Work to be completed
Copy the passage from the forum discussion on anarchism and neoism, from "I wouldn't worry too" up to and including "reading this thread.".

Document excerpt
▬▬▬▬▬▬▬▬▬▬

I think that workers can join together into syndicates and if nurtured could provide at least a bit of an off setting balance to international capital at the local level. I would love to see a dedicated capital pool for small worker owned businesses. It is all about access to capital in the final analysis. If our social democratic allies would promote a green fund based on those kinds of principles, similar to the BC NDP's proposed fund but more dedicated, it could provide the seed money to grow a new economy from within. This fund of course would be available to all family businesses that met whatever democratic worker control criteria that was in place for the fund.
One of the best writers of the Anarchist tradion, often forgotten about in traditional left wing circles, because his writing benefits none of the mainstream tendencies of left or right wing ideologies: Memoirs of A Revolutionary -- Victor Serge. If one wants to get a birds eye view of an anarchist critique of socialist authoritarianism, from inside the state structure of the emerging Soviet Union, right through the purges, this is it.
He wrote a number of great novels as well.
I wouldn't worry too much about that.
Darryl Rankin, Manitoba CP leader, makes reference to "anarcho-nihilism" as the dominant anarchist trend in Canada today. There is also some history that may be of interest to those reading this thread.
Rankin of the CP: Marxism and Anarchism in Canada Today
I wouldn't worry about missing out on monties chance to take you out of your comfort zone. Monty is a prolific writer who's work can be found in various places online. Don't expect anarchist ideas though, monty cantsin is not an anarchist but rather a well known neoist.
If neoism did anything right it was trying to root itself outside of the intellectual.
"Neoism is very frequently described as a conspiracy of the New for the purpose of replacing old ideas or opinions, with new and better ideas and opinions. Neoism is based on an intuitive response to the ever arising New rather than a reasoned building up of traditional beliefs into an edifice of logical stupidity.
Once awakened the Neoist’s first response to this miss shapened body of incongruities is to make fun of it, though parody and mocking: to then abandon its false order and raise up nonsense in its place but this is only to add braces and prosthetic devices to a disfigured tragedy that is the result of accidental conditions.
This is much of what we have seen in Neoism till now. This line of reasoning is completely wrong. To view Neoism as still being what it was in 1960 is to cling to an obsolete concept; it is to condemn oneself to understand nothing about Neoism.
To cleave to the ever arising New is to create a firm adherence to truth and to negate everything else. If one’s sincerity is sufficiently strong; one´s intuitions sufficiently clear and after some soul searching, the individual is ready for the destruction of the edifice of belief he has falsely groomed to as his self leading to the possibility of being an awakened Neoist - the most dangerous creature alive.
The aim of Neoism is to open the door, leave the cage and learn to fly."

▬▬▬▬▬▬▬▬▬▬

The data
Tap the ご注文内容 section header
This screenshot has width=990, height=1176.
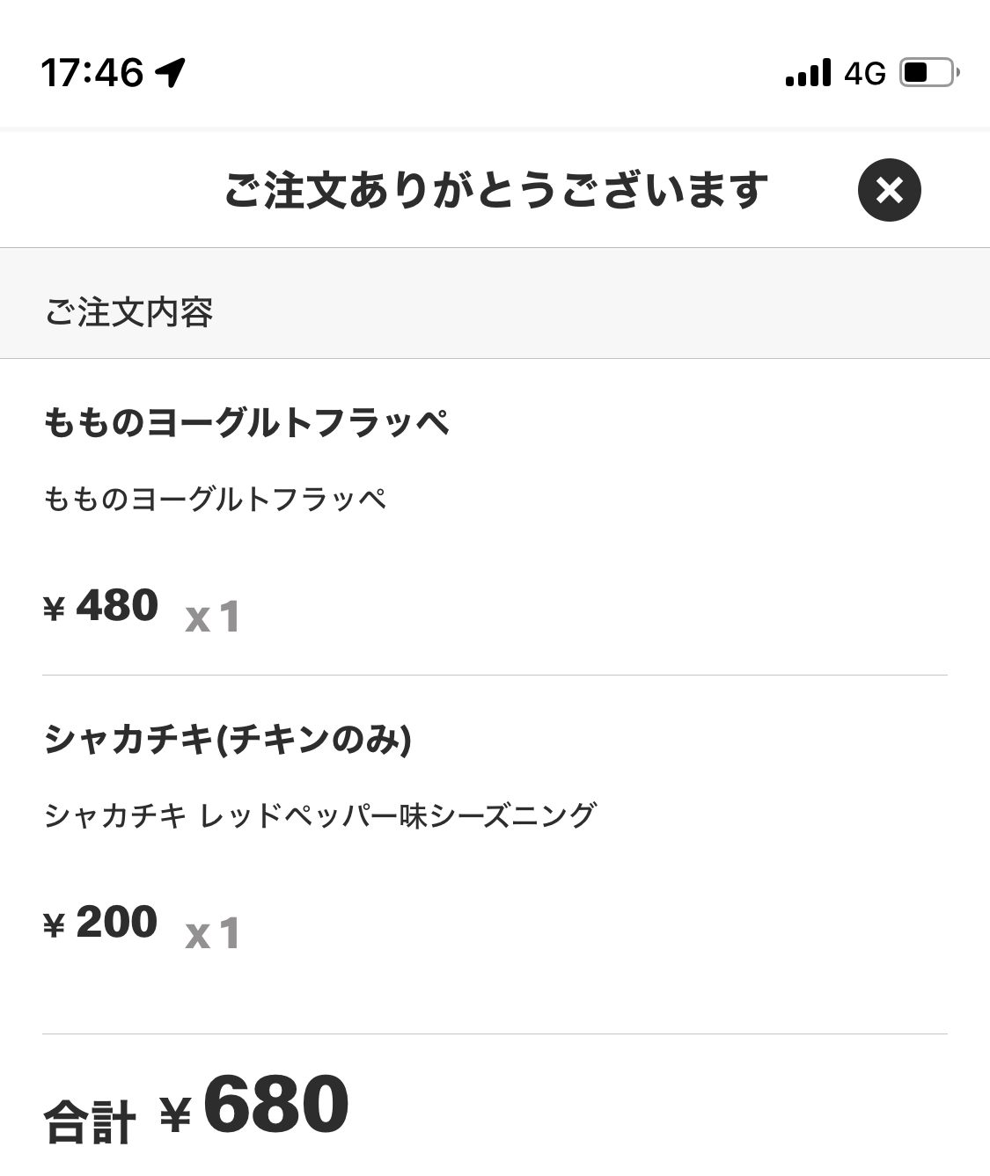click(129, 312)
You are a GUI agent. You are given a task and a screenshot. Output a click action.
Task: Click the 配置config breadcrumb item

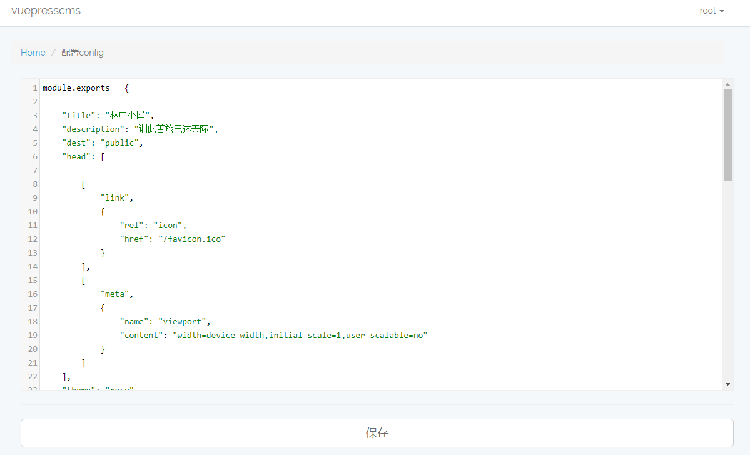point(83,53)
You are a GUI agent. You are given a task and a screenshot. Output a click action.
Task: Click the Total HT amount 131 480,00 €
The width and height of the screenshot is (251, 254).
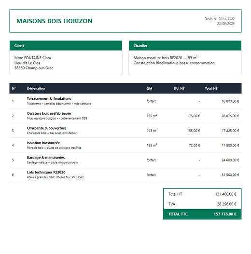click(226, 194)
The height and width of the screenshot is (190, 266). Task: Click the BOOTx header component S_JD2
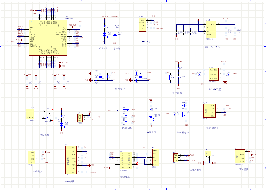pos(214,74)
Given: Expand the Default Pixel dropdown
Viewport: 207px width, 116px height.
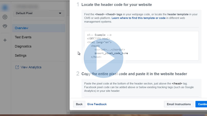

▬▬▬▬▬▬▬▬▬▬

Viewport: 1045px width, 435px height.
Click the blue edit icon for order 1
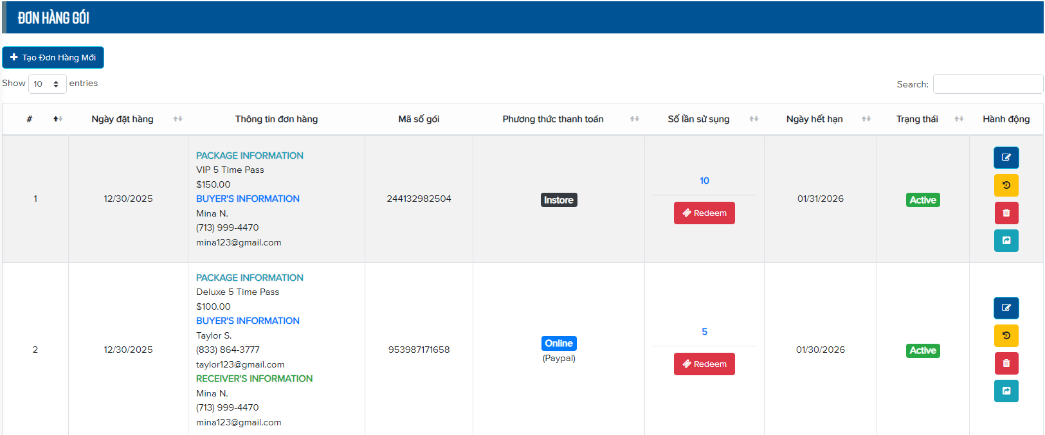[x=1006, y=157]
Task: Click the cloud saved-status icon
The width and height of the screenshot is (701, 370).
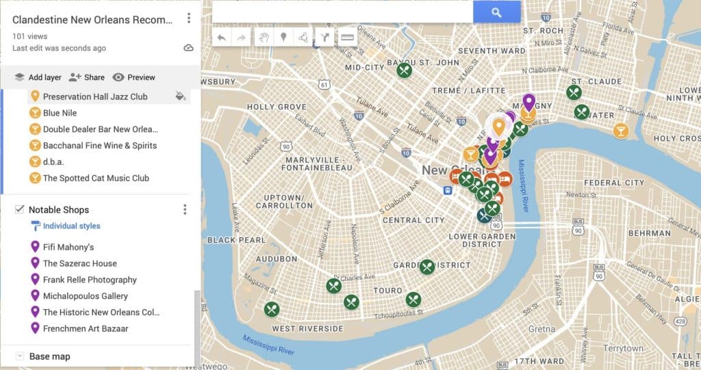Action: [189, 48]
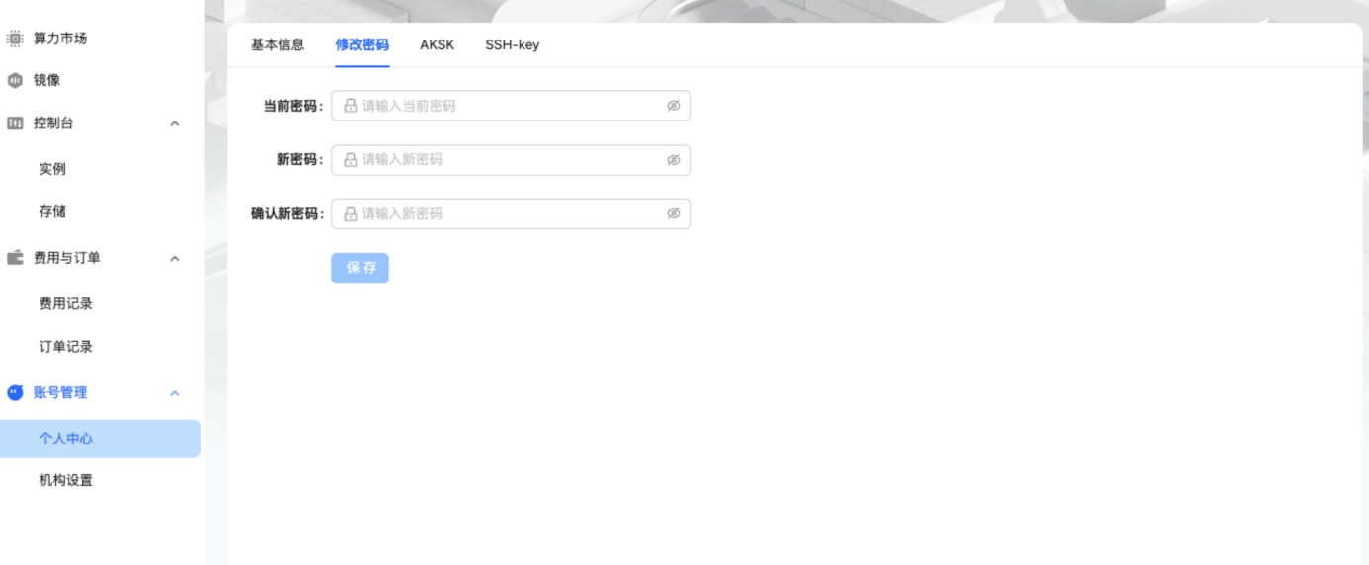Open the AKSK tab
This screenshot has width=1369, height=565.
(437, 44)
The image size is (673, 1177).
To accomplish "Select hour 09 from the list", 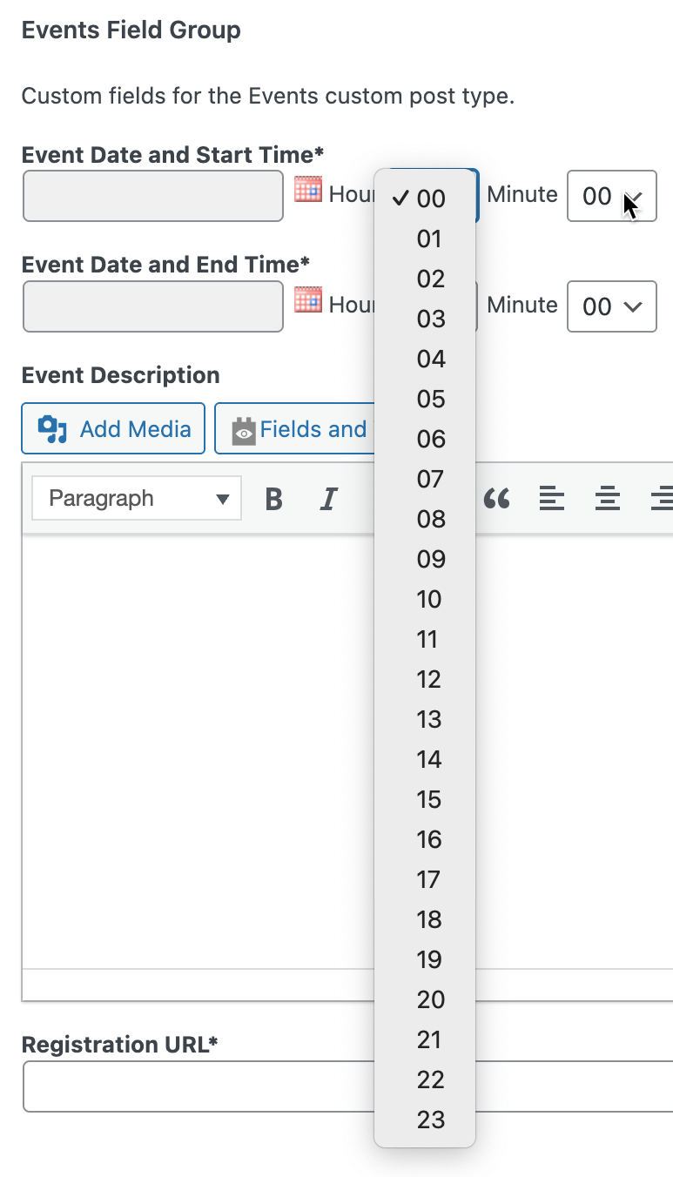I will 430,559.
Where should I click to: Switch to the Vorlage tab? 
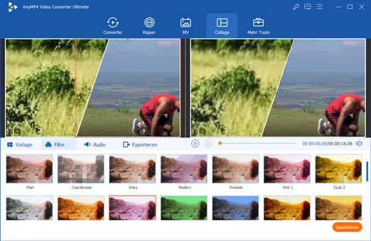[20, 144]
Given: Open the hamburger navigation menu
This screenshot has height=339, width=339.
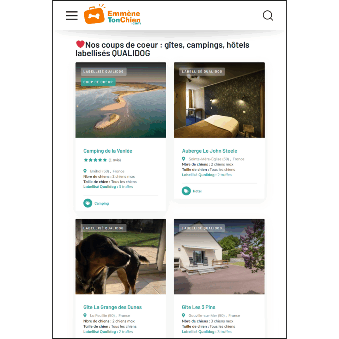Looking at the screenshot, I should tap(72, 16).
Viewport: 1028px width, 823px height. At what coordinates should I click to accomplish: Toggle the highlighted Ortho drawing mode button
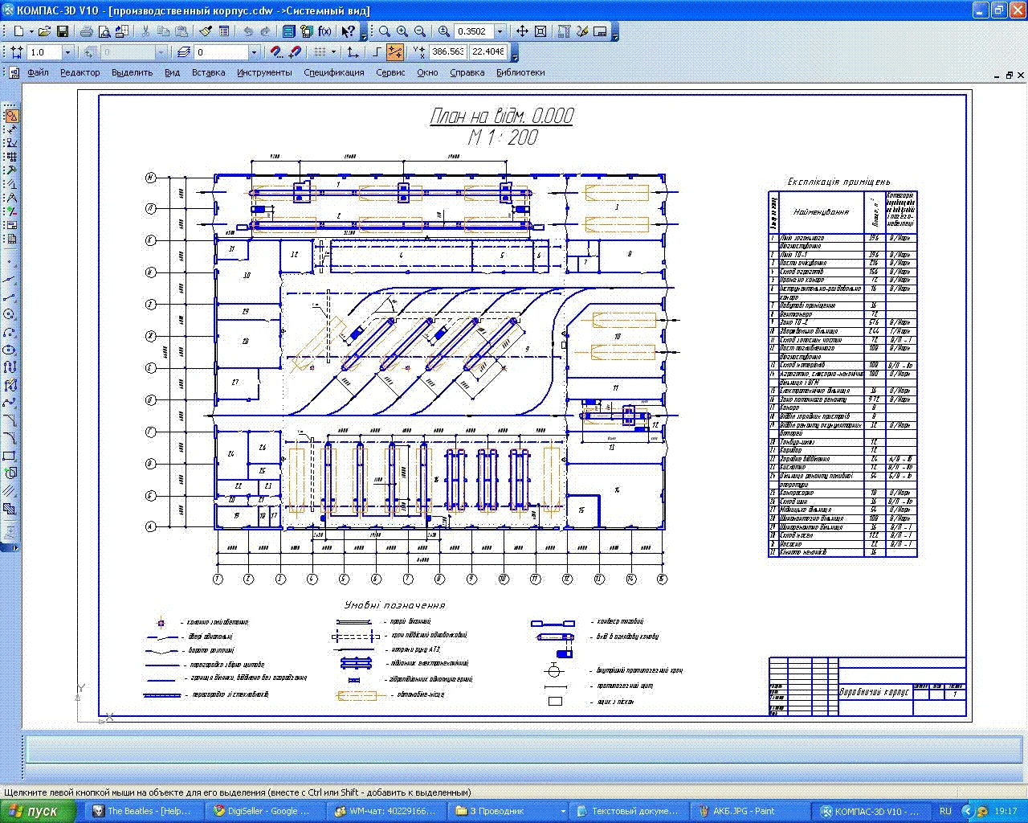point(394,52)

▬▬▬▬▬▬▬▬▬▬

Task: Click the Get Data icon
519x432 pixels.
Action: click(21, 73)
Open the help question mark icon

▬▬▬▬▬▬▬▬▬▬

Your response
I wouldn't worry too much about that.
Darryl Rankin, Manitoba CP leader, makes reference to "anarcho-nihilism" as the dominant anarchist trend in Canada today. There is also some history that may be of interest to those reading this thread.